009

 自家式の火で自家式の水を沸かす。その間に下ごしらえだ。


 冷蔵庫は……あ、これってセレスのボロアパートにあった冷蔵庫と同じ型だ。


「開けてもいいか?」


 こっくり頷いたので開けた。意外と食材が入っている。


「鶏ガラは……無いな……」


「……それは焼いた後の骨でもいいのですか?」


「それだったらあるのか?」


「……はい。昨晩食べようと思ったチキンの腿の骨が」


 そう言って別の戸棚から鶏の脚を出す。


「まだ食べてないじゃねーかよ」


「……食べようと思いましたが、面倒になって食べませんでした」


「うん?晩飯自体食って無いってのか?」


 こっくり頷いた。

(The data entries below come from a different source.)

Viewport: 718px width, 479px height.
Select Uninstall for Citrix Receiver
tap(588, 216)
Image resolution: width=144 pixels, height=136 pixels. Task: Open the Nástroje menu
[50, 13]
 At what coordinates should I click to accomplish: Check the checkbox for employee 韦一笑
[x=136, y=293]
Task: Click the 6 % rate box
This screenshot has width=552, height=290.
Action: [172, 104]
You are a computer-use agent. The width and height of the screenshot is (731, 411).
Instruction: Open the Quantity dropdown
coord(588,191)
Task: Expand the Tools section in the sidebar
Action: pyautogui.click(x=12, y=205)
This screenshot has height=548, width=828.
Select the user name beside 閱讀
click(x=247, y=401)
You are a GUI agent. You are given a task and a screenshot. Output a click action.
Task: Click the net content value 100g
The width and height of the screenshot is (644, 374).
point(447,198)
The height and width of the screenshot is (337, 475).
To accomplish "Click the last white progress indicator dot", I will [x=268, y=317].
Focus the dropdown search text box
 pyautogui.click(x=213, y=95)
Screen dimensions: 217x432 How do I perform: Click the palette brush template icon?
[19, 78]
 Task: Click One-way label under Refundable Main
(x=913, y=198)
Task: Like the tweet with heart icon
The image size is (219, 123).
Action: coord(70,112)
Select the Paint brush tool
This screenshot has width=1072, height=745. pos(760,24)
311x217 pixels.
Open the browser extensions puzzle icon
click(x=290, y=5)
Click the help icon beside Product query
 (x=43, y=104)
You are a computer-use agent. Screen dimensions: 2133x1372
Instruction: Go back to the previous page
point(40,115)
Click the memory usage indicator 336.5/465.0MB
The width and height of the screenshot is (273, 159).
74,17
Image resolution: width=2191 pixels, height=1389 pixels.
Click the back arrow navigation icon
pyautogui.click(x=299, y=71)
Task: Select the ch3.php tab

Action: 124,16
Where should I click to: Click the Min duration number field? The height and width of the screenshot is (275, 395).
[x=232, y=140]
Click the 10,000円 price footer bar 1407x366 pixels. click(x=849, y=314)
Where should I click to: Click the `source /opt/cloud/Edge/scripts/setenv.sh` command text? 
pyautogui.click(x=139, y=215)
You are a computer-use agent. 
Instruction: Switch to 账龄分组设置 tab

面倒だから飯抜くって人結構多いが、例え面倒でもちゃんと食わなきゃいけないからな。健康面とかエネルギー面からでもそうだぞ。


 まあいい。お言葉に甘えてこれを使おう。


 丁寧に肉をそいで骨だけにして鍋に投入。野菜の芯やら硬い葉を礼寧に洗い、鍋に投入。


「ショウガがあって良かった。臭み抜くのにはこれが一番だ」


 なのでショウガの皮を剥いて投入。沸騰しないよう、弱火でじっくりと。ケガルの昆布とか欲しかったが、無いもんはしょうがない。


「小麦もあった。卵もあるからよかったな」


 セレスの時は殆ど無かった状態だったので、実に有り難い。


 小麦に卵を投入して捏ねる。本当は一晩寝かせたいが、時間がないのでボウルに布巾を乗せてギリギリまで寝かす。


「肉は……豚バラだなコレ」


 チャーシューを作りたかったが、やはり時間もないので豚の醤油炒めにしよう。


 フライパンを借りて俺のしょうゆダレと一緒に炒める。ニンニクもあったのでそれも少し加える。


「……いい香りがしてきました」


 鼻をひくひくさせながら。香りだけじゃねーぞ。たれもあるからギリギリ以上のラーメンにはなるぞ。


 さて、油だが……


「この鶏肉は使ってもいいのか?」


 中に入っていた鶏の塊を取り出すと、こっくり頷いた。


 まあ、使うのは皮だけだから。塊は使わねーから。と言う事で皮を剥いでいく。


 さっきの豚バラを取り出して、皮を炒め捲る。油をひかずにな。


 ニンニクを投入。そしてじっくりじっくり炒めると……


「鶏油の完成だ!」


 ノリでぱちぱち拍手するルシフだった。応えて鶏油をフライパンに入れた儘掲げた俺だったが。